The piece links the vector database trend to the 2023 period, when models had approximately 8,092-token contexts and vendors invested heavily in infrastructure, mentioning Pinecone as an example of companies that raised significant capital (https://www.pinecone.io/?ref=cline.ghost.io). Cline notes that when it launched in July 2024, the leading coding model cited internally was Claude 3.5 Sonnet with a 200K token context window, which reduced reliance on stitching disparate snippets. The post also asserts that this “read like a developer” approach has since been mirrored by Amp Code and Cursor.
3) More Instructions ≠ Better Results
The post disputes the idea that stacking ever more constraints, examples, and directives into the system prompt improves performance. It argues that excessive instruction introduces contradictions and noise, resulting in unstable or incoherent behavior. A linked “Signal vs. Noise” essay underscores the core point that adding content can reduce clarity (https://nolongerset.com/signal-vs-noise/?ref=cline.ghost.io).
The timeline offered is that during mid-2024, with Sonnet 3.5 prominent, longer prompts and more examples seemed beneficial. With the arrival of the Sonnet 4 family, these strategies reportedly failed, and similar issues appeared across other agentic systems. The post states that newer models—citing Claude 4, Gemini 2.5, and GPT-5—tend to follow terse, unambiguous instructions more reliably than essay-length prompts.
Context and Takeaways
Across the three areas, the through-line is simplicity over architectural complexity. The post recommends:
- Treating most agent work as single-threaded, reserving subagents for tightly scoped, tool-like tasks.
- Preferring straightforward file discovery and reading sequences over whole-codebase RAG for coding tasks.
- Writing minimal, clear prompts to reduce instruction conflicts and improve consistency.
These claims are presented as empirical lessons from Cline’s agent development, and are supported by links to external discussions and reference material. No universal prescription is offered beyond the emphasis on simpler workflows and concise guidance.
Sources and Further Reading
- Cline post: https://cline.bot/blog/3-seductive-traps-in-agent-building
- Anthropic on multi-agent systems: https://www.anthropic.com/engineering/multi-agent-research-system?ref=cline.ghost.io
- “AI Agents are Microservices with Brains”: https://seanfalconer.medium.com/ai-agents-are-microservices-with-brains-ccb42d1504d7?ref=cline.ghost.io
- Amp Code perspective: https://ampcode.com/agents-for-the-agent?ref=cline.ghost.io
- Pinecone site: https://www.pinecone.io/?ref=cline.ghost.io
- Signal vs.
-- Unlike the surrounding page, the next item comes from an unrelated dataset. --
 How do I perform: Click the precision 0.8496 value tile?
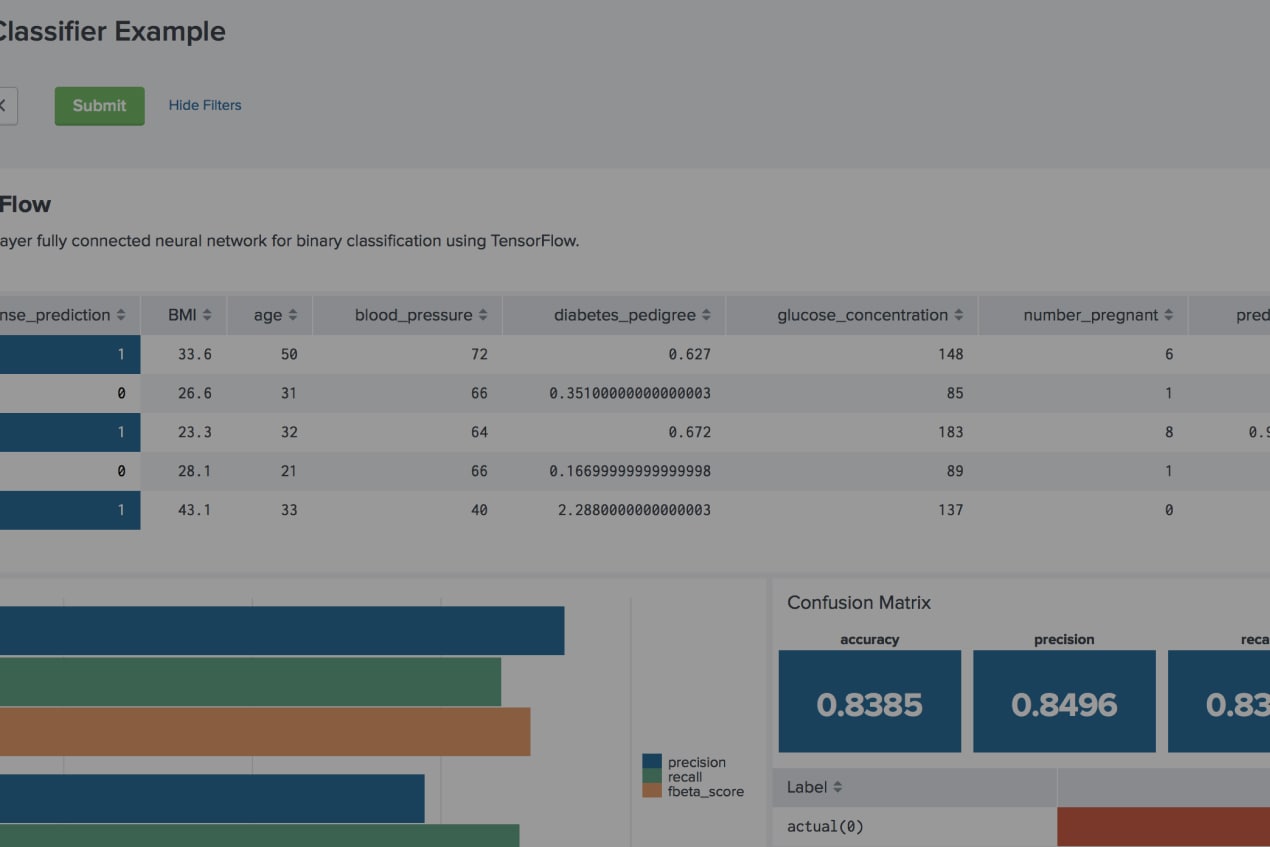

Noise essay: https://nolongerset.com/signal-vs-noise/?ref=cline.ghost.io
TL;DR
- Cline flags three traps: multi-agent orchestration, codebase RAG, and prompt over-instruction.
- The post favors single-threaded workflows with parallel tool calls for narrow tasks.
- For code, ls/grep plus full-file reads are preferred to RAG stitching.
- Newer models are reported to respond better to concise prompts than long, example-heavy scripts.
- Arguments are grounded in observed workflows and linked industry references.